C’est au journal télévisé de TF1, lundi 28 avril 2025, que Gérald Darmanin annonce vouloir « rétablir les frais d’incarcération » pour les détenus. Présentée comme une initiative nouvelle, la mesure consiste à instaurer une contribution financière des personnes incarcérées au financement de leur détention, sur le modèle d’un forfait hospitalier. « Jusqu’à 2003, les détenus participaient aux frais d’incarcération. Comme il y a un forfait hospitalier, il y avait un forfait de présence dans la prison. Je vais rétablir les frais d’incarcération », déclare-t-il, tout en reconnaissant dans la foulée que « les modalités doivent encore être discutées ».

Or, cette annonce reprend, presque mot pour mot, une initiative déjà formalisée au sein de l’opposition. Pris de court par le ministre de la Justice, le 29 avril 2025, Stéphane Rambaud, député RN de la 3ᵉ circonscription du Var, dépose sa proposition de loi et rend public son texte sur X (ex-Twitter). Celui-ci repose directement sur les données du rapport de la Cour des comptes de 2023, qui évalue le coût moyen journalier d’un détenu à 105 euros, et sur des chiffres de l’administration pénitentiaire faisant état de 130 euros en moyenne, avec des pics à 252 euros en maison centrale.
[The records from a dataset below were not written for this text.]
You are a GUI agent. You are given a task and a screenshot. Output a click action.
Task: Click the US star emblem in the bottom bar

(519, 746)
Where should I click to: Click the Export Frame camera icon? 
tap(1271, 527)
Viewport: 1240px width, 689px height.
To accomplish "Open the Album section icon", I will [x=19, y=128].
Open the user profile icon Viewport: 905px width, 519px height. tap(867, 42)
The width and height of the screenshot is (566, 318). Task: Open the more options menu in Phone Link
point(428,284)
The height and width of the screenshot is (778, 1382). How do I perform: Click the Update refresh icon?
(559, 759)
L’élu tient par ailleurs à préciser auprès de nos confrères d’Économie Matin qu’il s’agit « d’une idée portée par MLP lors de l’élection présidentielle de 2022 et avancée depuis 2018 par le cahier d’actions du RN ».

Un aveu implicite

Dans son texte, Stéphane Rambaud justifie la mesure par la nécessité de réduire la pression budgétaire exercée par les dépenses pénitentiaires sur les finances publiques, qu’il qualifie de « double peine » pour les contribuables : « Il est impératif que les détenus participent au financement de notre système carcéral et que les Français ne subissent plus la double peine d’être à la fois les victimes de l’insécurité et ceux qui règlent la facture laissée par les criminels et les délinquants. » Le député de la 3ᵉ circonscription du Var tient par ailleurs à souligner : « Le coût estimé, 3 milliards, est certainement bien en dessous de la réalité, car il faut tenir compte des transferts pour auditions auprès des juges, des frais d’hospitalisation des détenus, du coût des agents pénitentiaires… »

Reste une interrogation majeure : comment mettre en œuvre cette contribution financière obligatoire ? Comme le rappelle France Info, 22 % des détenus disposent de moins de 50 euros par mois, et seuls 30 % exercent une activité rémunérée, avec des niveaux compris entre 25 % et 45 % du SMIC. Dans ces conditions, l’instauration d’un prélèvement journalier pose un double défi : logistique, mais aussi juridique et social. Si le dépôt du texte est validé par les services de l’Assemblée nationale, il pourra entamer son parcours législatif et, en cas d’adoption, les modalités de la mesure seront fixées par décret en Conseil d’État.

Quoi qu’il en soit, et au-delà du cas d’espèce, l’épisode révèle une tendance : en s’appropriant une proposition de loi issue de l’opposition, l’exécutif fait un aveu implicite : le gouvernement manque décidément de cap.